## START Extract provided

You are viewing a plain text version of this content. The canonical link for it is here.
Posted to solr-user@lucene.apache.org by "Neumann, Dennis" <ne...@sub.uni-goettingen.de> on 2016/09/05 16:00:09 UTC

Wrong highlighting in stripped HTML field

Hi guys

I am having a problem with the standard highlighter. I'm working with Solr 5.4.1. The problem appears in my project, but it is easy to replicate:

I create a new core with the conf directory from configsets/basic_configs, so everything is set to defaults. I add the following in schema.xml:


    <field name="testfield" type="mytype" indexed="true" stored="true" required="false" multiValued="false" />

    <fieldType name="mytype" class="solr.TextField" positionIncrementGap="100">
      <analyzer type="index">
        <charFilter class="solr.HTMLStripCharFilterFactory" />
        <tokenizer class="solr.StandardTokenizerFactory" />
      </analyzer>
      <analyzer type="query">
        <tokenizer class="solr.StandardTokenizerFactory" />
      </analyzer>
    </fieldType>


Now I add this document (in the admin interface):

{"id":"1","testfield":"<span>bla</span>"}

I search for: testfield:bla
with hl=on&hl.fl=testfield

What I get is a response with an incorrectly formatted HTML snippet:


  "response": {
    "numFound": 1,
    "start": 0,
    "docs": [
      {
        "id": "1",
        "testfield": "<span>bla</span>",
        "_version_": 1544645963570741200
      }
    ]
  },
  "highlighting": {
    "1": {
      "testfield": [
        "<span><em>bla</span></em>"
      ]
    }
  }

Is there a way to tell the highlighter to just enclose the "bla"? I. e. I want to get

<span><em>bla</em></span>


Best regards
Dennis


AW: Wrong highlighting in stripped HTML field

Posted by "Neumann, Dennis" <ne...@sub.uni-goettingen.de>.

## END Extract provided

**The exercise**
Could you write the next part of the Solr highlighting thread above, starting right after its final line?

## START Records shown

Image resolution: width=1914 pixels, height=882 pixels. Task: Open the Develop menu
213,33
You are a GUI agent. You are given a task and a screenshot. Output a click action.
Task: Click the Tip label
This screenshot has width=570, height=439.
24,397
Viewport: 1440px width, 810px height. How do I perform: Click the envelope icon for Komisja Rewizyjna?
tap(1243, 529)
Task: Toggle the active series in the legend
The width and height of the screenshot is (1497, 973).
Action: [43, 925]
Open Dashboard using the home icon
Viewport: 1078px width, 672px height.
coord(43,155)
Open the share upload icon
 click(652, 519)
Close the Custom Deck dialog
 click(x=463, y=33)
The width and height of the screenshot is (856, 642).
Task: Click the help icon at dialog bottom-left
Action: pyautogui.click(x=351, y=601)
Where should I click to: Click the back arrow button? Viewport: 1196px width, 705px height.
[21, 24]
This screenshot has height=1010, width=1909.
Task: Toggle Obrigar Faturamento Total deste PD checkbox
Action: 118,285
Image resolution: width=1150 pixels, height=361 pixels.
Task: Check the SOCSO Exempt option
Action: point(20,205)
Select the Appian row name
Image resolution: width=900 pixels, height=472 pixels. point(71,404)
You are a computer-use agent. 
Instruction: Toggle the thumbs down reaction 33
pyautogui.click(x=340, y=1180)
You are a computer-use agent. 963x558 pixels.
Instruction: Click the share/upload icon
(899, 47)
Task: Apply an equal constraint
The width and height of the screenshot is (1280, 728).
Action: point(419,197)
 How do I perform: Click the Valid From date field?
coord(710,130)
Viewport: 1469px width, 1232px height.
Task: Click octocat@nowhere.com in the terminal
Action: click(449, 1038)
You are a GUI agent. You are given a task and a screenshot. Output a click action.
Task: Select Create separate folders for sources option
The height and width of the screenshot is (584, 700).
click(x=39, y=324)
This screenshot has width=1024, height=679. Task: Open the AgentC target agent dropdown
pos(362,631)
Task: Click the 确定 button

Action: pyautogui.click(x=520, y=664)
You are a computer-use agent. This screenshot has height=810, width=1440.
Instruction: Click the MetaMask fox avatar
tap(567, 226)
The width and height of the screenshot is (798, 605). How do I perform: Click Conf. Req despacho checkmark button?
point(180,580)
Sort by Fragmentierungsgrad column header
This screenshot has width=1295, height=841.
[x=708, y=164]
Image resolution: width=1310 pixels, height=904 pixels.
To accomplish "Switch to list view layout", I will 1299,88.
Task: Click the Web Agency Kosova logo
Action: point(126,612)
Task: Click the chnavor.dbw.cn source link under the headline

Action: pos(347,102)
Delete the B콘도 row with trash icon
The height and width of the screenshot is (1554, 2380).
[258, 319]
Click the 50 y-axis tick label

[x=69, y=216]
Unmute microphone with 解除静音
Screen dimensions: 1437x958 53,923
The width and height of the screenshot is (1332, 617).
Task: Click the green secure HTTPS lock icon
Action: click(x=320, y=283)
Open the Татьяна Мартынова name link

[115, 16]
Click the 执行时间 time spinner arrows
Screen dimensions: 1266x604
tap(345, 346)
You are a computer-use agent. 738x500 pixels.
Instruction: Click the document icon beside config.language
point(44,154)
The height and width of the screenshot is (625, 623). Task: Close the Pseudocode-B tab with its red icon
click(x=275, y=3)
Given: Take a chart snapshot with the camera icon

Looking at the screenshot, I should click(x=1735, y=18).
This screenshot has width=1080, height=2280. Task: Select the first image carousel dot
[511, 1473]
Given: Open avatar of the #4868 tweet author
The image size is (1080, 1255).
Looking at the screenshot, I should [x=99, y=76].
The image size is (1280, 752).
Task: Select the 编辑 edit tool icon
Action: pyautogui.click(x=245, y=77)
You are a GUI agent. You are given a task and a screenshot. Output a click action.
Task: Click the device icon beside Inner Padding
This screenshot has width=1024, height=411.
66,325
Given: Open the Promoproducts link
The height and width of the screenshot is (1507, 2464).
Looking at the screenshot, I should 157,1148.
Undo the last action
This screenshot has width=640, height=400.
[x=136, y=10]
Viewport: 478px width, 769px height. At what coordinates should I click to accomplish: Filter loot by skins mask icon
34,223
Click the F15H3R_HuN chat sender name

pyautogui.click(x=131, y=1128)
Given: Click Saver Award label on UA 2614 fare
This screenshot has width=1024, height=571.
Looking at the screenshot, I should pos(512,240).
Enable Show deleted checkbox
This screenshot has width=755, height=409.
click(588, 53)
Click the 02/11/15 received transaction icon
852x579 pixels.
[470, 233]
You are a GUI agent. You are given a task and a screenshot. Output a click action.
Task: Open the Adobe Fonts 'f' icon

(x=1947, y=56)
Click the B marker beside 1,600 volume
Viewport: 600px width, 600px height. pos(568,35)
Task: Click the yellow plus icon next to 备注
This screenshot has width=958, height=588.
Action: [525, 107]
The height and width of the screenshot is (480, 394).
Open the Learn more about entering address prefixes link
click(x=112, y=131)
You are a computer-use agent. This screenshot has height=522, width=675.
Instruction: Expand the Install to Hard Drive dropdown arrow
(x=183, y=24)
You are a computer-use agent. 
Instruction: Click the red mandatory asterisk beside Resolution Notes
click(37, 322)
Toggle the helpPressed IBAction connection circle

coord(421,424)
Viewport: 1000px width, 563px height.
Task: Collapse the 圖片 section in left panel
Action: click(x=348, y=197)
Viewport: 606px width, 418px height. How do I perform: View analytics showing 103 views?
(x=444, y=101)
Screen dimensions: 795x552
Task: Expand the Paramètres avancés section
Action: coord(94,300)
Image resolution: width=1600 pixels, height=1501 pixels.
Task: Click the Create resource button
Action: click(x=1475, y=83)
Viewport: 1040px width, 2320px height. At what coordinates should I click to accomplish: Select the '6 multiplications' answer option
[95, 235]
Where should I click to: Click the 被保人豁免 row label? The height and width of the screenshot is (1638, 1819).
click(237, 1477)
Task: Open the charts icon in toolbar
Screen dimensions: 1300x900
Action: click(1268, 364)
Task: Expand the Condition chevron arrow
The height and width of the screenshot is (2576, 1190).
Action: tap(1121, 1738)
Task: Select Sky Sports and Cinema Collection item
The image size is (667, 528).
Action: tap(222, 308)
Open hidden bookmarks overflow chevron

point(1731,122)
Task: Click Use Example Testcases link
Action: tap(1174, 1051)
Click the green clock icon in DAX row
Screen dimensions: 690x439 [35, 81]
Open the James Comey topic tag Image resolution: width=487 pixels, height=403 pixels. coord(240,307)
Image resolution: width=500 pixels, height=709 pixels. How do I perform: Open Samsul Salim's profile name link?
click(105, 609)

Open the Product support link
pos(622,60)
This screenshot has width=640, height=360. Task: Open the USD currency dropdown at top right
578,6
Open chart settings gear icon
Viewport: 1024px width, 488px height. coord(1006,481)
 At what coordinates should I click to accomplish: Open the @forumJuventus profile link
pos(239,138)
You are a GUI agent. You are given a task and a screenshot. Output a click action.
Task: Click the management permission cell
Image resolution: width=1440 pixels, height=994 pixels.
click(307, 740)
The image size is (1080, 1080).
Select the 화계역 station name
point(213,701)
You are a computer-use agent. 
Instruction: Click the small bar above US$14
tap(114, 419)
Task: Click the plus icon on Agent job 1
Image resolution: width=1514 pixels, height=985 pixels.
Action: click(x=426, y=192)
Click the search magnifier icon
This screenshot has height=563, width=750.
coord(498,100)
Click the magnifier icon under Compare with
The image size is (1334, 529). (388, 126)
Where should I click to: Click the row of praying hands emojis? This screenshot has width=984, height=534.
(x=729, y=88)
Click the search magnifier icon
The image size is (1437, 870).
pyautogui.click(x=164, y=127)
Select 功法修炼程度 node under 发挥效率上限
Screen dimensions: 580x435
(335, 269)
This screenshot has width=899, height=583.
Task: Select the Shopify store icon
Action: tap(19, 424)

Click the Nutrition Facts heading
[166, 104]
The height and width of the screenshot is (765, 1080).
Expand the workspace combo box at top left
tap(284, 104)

## END Records shown

**Written answer**
Hello,
thank you very much for your answers. As described in the SOLR-4686 issue, the problem only occurs when you use inline HTML tags (like <a> or <span>). So in my case the solution is actually to use a block element and force it to be inline:

<div style="display: inline">bla</div>

highlighting:

<div style="display: inline"><em>bla</em></div>

Cheers and thanks again,
Dennis


________________________________________
Von: Alan Woodward [alan@flax.co.uk]
Gesendet: Donnerstag, 8. September 2016 12:48
An: solr-user@lucene.apache.org
Betreff: Re: Wrong highlighting in stripped HTML field

Hi, see https://issues.apache.org/jira/browse/SOLR-4686 <https://issues.apache.org/jira/browse/SOLR-4686> - this is an ongoing point of contention!

Alan Woodward
www.flax.co.uk


> On 8 Sep 2016, at 09:38, Duck Geraint (ext) GBJH <ge...@syngenta.com> wrote:
>
> As far as I can tell, that is how it's currently set-up (does the same on mine at least). The HTML Stripper seems to exclude the pre tag, but include the post tag when it generates the start and end offsets of each text token. I couldn't say why though... (This may just have avoided needing to backtrack).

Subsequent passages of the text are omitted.